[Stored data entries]
════════

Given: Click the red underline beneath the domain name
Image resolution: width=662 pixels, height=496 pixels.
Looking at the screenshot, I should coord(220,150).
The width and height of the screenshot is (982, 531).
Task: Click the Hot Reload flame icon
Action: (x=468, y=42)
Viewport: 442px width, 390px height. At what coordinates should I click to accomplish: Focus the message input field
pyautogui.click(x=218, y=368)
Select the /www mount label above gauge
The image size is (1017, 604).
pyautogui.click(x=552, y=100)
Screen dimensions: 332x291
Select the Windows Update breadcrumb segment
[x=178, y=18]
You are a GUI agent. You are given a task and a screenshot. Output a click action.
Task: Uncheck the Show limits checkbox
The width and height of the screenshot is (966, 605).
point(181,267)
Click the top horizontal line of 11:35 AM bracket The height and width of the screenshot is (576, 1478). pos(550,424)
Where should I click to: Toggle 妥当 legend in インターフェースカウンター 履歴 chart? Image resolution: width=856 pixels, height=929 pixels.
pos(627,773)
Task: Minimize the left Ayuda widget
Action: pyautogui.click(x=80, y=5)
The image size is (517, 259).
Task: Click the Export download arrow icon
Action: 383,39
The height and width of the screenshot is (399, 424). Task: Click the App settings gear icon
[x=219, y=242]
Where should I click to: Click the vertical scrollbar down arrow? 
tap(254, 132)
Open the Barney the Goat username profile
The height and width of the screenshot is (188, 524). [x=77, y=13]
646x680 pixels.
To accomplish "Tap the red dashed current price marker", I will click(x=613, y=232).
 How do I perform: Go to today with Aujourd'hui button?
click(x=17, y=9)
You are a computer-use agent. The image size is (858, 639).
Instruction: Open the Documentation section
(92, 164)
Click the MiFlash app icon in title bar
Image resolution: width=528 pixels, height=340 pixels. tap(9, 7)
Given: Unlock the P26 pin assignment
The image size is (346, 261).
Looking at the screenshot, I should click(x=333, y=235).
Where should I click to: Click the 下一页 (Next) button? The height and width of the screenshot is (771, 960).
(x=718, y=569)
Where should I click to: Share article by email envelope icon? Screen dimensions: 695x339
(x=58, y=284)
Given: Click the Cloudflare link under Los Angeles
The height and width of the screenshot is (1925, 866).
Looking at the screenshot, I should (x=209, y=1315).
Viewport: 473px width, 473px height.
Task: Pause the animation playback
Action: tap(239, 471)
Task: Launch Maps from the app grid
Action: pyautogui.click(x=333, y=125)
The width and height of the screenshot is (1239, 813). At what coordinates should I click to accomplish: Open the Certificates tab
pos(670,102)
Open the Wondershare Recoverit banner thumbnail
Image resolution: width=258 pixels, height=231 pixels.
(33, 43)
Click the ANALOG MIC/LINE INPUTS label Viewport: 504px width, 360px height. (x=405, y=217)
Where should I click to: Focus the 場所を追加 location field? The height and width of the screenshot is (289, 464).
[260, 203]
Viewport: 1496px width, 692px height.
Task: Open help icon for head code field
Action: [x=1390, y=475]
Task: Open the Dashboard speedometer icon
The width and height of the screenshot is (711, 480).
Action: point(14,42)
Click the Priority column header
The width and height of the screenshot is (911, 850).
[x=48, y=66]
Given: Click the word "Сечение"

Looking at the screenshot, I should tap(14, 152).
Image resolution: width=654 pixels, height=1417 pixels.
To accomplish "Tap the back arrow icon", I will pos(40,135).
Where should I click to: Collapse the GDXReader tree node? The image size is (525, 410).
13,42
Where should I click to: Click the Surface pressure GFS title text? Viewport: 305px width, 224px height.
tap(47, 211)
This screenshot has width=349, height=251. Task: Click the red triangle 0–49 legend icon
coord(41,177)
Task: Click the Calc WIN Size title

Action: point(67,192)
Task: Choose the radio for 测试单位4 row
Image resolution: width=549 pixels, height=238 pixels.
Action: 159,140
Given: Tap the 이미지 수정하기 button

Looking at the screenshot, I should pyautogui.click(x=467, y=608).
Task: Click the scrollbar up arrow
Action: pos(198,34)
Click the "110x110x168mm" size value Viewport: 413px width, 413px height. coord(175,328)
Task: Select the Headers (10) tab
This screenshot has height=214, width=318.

════════

- _Goal of the exercise_
Exactly reproduce the lines that run from the line with "Where should I click to: Click the Surface" through the last line of the records, inclusive.

- _Solved exercise_
Where should I click to: Click the Surface pressure GFS title text? Viewport: 305px width, 224px height.
tap(47, 211)
This screenshot has width=349, height=251. Task: Click the red triangle 0–49 legend icon
coord(41,177)
Task: Click the Calc WIN Size title

Action: point(67,192)
Task: Choose the radio for 测试单位4 row
Image resolution: width=549 pixels, height=238 pixels.
Action: 159,140
Given: Tap the 이미지 수정하기 button

Looking at the screenshot, I should pyautogui.click(x=467, y=608).
Task: Click the scrollbar up arrow
Action: pos(198,34)
Click the "110x110x168mm" size value Viewport: 413px width, 413px height. coord(175,328)
Task: Select the Headers (10) tab
This screenshot has height=214, width=318.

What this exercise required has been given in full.